O’Connor said that the key is to hire people with a background and prior training investigations. These investigators receive FCPA and other compliance training while at United Technologies so that if a major incident arises they can be used to supplement outside counsel personnel who may lead an investigation. In this way, United Technologies is able to keep outside counsel from sending lawyers all over the world and thereby run up the costs of a FCPA investigation. This concept was put another way by another panelist, David Yawman, Senior Vice President & Chief Compliance and Ethics Officer, PepsiCo Inc., who said that he “wants to be building sprinkler systems and not fighting fires”. He explained this meant that he wants to have trained personnel available to him, who can have their primary function outside the compliance group but can be called upon as needed in such a FCPA investigation.

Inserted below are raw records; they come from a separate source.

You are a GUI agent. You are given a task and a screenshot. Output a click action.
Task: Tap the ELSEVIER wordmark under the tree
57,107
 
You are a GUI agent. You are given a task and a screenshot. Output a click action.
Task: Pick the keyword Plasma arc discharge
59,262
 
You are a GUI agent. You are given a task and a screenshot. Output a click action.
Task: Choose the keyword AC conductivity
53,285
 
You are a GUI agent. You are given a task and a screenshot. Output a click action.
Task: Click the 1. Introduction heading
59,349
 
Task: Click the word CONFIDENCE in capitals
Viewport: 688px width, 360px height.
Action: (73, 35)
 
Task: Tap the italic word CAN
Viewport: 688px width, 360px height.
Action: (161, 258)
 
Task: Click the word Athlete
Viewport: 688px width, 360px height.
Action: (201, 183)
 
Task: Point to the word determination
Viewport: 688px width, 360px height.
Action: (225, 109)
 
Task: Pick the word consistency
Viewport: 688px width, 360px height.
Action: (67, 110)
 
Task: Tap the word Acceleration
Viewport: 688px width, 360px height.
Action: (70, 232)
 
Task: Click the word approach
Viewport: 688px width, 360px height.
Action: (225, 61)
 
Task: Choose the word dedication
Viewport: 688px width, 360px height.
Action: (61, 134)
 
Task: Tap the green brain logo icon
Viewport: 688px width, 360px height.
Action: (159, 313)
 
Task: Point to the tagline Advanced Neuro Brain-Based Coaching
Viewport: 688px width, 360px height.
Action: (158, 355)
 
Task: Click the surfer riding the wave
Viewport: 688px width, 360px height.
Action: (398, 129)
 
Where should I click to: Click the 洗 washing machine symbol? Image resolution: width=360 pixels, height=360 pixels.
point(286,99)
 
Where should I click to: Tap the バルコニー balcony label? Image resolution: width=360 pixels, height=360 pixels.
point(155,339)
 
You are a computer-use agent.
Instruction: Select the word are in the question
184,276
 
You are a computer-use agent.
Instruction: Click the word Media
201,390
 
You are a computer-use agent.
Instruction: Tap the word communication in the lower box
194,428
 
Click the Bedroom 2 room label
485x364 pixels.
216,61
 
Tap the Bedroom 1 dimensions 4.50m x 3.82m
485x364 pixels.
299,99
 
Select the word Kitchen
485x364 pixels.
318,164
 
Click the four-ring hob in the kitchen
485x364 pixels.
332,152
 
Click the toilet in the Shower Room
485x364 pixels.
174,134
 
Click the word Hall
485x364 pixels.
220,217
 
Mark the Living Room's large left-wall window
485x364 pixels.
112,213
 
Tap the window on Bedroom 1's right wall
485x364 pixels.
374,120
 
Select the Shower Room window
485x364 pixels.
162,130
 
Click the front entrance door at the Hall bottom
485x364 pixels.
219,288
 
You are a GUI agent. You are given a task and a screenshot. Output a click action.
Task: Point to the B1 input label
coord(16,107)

On another panel Paul McNutly, partner at Baker & McKenzie LLP, explained that he believed it would be important for a company’s regular outside counsel to partner more with the entity as a way to help hold down costs. McNulty explained that a law firm could work to help put on the additional FCPA and compliance focused training that O’Connor discussed on a more regular and ongoing training. This partnership relationship would allow the law firm to have confidence that the company’s investigators could handle a large or wide-ranging FCPA investigation. This confidence would help outside counsel in any discussions they might have with the DOJ during the pendency of a FCPA investigation.
McNulty was asked how do you help keep costs from reaching the ‘ridiculous’ level? He also mentioned that a company needs to initially scope any FCPA allegation which may arise through a company’s internal reporting mechanism or other manner. But said another step is to develop a reasonable investigation plan. This can be particularly important if you self-disclose to the DOJ. You will need to go into the DOJ and present your investigation plan so McNulty suggested an early discussion with the government on the scope of the investigation is critical.
Panelist Gorelick stressed that you should engage the DOJ to show not only the scope of your investigation but that it can be limited so that you do not face the dreaded ‘where else’ question. You should develop a logical plan with the nexus to the facts. However, she emphasized that you must have credibility with the government that not only will your investigation will be robust but that facts you have determined in your initial triage are a reasonable interpretation.
I found it very useful that there was a discussion relating to costs of a FCPA investigation that extended over two panels at the conference. Both in-house and outside counsel presented concrete and achievable solutions that can be implemented to help contain costs. But the key is to be prepared, not only in terms of having your investigation and notification protocols in place before the FCPA allegation comes in but also doing the proper triage so that you have an initial understanding of what you may be facing.